"""

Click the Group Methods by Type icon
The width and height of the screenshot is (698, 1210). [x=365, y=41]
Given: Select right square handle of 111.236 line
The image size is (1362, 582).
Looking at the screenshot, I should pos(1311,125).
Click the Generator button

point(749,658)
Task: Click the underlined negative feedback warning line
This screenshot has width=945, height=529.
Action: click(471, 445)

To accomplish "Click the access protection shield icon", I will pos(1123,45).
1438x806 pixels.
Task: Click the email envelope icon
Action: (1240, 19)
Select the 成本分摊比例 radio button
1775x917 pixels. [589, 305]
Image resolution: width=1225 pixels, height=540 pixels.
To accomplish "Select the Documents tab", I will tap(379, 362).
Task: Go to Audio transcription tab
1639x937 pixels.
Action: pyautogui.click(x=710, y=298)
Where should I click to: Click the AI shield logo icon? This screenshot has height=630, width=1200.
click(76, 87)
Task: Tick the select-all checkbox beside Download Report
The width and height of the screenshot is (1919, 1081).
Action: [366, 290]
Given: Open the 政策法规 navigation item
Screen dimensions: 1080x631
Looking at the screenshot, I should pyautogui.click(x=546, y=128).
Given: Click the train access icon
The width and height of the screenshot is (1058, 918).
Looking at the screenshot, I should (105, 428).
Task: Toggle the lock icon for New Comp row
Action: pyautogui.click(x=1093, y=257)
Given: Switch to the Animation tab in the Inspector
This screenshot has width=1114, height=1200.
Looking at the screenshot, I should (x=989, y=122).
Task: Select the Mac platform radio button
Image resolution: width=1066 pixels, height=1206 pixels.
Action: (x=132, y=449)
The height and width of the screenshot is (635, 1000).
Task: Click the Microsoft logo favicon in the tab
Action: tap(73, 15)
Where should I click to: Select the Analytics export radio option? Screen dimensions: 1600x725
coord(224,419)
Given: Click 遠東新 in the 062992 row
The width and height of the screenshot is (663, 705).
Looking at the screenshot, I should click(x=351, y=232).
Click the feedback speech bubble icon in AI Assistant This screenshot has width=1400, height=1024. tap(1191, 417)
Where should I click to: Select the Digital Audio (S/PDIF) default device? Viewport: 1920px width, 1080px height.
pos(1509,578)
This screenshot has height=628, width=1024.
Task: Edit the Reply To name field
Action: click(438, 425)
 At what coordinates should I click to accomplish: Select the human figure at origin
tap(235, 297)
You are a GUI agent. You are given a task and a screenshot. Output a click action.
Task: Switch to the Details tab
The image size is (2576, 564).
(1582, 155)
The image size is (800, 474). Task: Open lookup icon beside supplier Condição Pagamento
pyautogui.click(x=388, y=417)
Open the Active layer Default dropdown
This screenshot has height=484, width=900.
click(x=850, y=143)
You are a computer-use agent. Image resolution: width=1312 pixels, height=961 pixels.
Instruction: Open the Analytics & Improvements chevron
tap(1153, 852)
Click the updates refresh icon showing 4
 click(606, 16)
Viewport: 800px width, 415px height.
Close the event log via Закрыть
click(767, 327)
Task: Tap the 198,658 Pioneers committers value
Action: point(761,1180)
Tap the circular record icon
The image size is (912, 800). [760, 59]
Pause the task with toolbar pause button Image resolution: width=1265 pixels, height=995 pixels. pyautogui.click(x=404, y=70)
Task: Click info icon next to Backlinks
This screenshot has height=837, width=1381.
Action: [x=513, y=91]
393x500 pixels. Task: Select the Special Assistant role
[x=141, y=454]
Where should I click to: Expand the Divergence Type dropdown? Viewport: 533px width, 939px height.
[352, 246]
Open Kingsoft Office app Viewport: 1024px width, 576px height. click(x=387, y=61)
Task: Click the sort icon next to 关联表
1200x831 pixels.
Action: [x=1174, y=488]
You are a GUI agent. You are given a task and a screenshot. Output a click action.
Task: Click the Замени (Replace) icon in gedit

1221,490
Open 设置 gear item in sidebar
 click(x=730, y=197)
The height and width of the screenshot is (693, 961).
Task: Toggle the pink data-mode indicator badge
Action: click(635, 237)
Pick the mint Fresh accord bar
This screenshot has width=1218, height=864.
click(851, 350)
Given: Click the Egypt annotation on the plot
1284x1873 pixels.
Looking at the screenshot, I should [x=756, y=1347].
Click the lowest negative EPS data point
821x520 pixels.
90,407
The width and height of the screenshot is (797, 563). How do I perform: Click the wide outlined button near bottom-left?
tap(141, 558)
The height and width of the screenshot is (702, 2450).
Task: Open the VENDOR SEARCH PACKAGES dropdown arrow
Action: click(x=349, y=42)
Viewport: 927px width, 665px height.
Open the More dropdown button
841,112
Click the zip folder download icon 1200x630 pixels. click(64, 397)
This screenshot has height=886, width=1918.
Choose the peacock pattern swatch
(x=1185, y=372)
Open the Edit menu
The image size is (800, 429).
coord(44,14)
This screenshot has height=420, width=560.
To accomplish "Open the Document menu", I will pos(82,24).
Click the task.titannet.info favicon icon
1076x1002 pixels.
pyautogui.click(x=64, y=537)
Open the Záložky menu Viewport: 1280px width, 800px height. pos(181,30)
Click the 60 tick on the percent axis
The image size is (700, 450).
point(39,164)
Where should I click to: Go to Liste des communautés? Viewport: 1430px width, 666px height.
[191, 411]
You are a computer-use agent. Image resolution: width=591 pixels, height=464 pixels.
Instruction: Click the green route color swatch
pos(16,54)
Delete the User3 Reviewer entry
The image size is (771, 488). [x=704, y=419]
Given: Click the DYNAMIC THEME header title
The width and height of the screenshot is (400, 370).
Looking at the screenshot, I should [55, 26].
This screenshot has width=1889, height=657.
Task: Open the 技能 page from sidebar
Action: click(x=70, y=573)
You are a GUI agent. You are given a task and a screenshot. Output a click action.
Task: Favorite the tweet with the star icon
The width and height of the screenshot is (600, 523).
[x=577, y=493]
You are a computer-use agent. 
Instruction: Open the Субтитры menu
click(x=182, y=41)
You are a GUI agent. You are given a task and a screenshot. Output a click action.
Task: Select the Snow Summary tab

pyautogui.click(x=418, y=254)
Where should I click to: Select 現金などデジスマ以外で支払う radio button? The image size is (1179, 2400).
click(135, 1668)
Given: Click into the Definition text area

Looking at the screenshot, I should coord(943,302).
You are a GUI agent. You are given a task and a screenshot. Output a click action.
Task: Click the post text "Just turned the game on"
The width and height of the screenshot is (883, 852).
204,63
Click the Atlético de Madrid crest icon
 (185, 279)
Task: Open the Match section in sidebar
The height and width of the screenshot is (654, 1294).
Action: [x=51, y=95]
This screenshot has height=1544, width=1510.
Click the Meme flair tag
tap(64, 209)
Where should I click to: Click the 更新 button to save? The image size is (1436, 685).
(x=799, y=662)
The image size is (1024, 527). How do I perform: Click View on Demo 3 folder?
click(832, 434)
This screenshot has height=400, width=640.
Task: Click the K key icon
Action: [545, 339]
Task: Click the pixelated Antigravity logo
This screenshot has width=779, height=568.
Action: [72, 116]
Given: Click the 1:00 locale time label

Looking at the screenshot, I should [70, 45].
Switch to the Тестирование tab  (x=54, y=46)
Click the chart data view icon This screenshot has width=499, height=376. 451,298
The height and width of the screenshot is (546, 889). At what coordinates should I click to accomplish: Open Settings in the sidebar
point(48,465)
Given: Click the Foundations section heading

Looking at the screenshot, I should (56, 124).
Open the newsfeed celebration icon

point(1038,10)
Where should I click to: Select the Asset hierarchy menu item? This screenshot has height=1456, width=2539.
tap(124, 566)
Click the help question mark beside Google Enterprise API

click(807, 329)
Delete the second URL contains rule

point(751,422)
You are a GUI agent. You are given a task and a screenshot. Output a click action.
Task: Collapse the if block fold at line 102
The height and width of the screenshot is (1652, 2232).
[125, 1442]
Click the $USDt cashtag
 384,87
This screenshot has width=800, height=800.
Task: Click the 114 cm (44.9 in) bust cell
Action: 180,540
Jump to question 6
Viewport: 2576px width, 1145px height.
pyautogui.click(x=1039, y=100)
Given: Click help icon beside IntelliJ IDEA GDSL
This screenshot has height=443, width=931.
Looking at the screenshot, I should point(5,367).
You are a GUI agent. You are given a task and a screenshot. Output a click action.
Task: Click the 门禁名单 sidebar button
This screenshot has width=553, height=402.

"""

■ REQUIREMENT: Find the word "computer" in the entries and show each line where it is found.

■ REPLY:
You are a computer-use agent. Image resolution: width=1312 pixels, height=961 pixels.
You are a computer-use agent. Image resolution: width=591 pixels, height=464 pixels.
You are a computer-use agent. 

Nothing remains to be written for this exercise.